▶ Work instructions
Using the records that appear below, write out exactly the lines from the one with "Beds (340, 135)" through the one with "[Login or Signup] (851, 15)", keeping both end lines.

+++++

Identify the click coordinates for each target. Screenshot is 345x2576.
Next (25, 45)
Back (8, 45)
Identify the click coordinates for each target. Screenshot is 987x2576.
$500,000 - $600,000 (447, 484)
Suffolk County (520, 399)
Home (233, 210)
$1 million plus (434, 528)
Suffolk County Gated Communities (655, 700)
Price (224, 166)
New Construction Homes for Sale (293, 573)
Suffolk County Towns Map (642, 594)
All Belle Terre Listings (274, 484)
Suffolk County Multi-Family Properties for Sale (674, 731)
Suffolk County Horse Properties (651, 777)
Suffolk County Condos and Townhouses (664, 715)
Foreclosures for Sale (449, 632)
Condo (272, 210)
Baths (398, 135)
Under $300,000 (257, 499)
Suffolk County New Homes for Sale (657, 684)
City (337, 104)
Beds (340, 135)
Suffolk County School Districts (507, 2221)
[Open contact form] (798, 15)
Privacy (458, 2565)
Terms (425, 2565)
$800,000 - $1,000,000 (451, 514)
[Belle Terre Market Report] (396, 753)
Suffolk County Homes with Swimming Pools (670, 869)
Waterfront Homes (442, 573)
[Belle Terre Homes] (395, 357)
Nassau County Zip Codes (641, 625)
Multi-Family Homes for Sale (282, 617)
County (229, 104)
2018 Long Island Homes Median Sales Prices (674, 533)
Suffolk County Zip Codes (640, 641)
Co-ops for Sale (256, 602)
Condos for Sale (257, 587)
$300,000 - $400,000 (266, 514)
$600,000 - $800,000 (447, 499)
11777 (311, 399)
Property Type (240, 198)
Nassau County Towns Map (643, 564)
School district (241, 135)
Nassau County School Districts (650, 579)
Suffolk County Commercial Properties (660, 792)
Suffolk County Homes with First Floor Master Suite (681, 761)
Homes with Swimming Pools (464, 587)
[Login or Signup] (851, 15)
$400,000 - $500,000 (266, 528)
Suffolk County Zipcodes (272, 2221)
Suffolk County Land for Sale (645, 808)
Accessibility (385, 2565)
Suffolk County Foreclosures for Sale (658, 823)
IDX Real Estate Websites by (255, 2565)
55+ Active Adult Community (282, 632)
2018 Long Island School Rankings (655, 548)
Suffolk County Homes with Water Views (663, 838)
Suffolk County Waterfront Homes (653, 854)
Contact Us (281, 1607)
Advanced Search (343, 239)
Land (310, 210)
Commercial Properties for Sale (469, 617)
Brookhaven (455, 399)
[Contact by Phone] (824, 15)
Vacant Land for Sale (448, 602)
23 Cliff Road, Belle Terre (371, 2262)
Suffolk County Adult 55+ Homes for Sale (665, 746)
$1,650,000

+++++

▶ Response area
Beds (340, 135)
Suffolk County School Districts (507, 2221)
[Open contact form] (798, 15)
Privacy (458, 2565)
Terms (425, 2565)
$800,000 - $1,000,000 (451, 514)
[Belle Terre Market Report] (396, 753)
Suffolk County Homes with Swimming Pools (670, 869)
Waterfront Homes (442, 573)
[Belle Terre Homes] (395, 357)
Nassau County Zip Codes (641, 625)
Multi-Family Homes for Sale (282, 617)
County (229, 104)
2018 Long Island Homes Median Sales Prices (674, 533)
Suffolk County Zip Codes (640, 641)
Co-ops for Sale (256, 602)
Condos for Sale (257, 587)
$300,000 - $400,000 (266, 514)
$600,000 - $800,000 (447, 499)
11777 (311, 399)
Property Type (240, 198)
Nassau County Towns Map (643, 564)
School district (241, 135)
Nassau County School Districts (650, 579)
Suffolk County Commercial Properties (660, 792)
Suffolk County Homes with First Floor Master Suite (681, 761)
Homes with Swimming Pools (464, 587)
[Login or Signup] (851, 15)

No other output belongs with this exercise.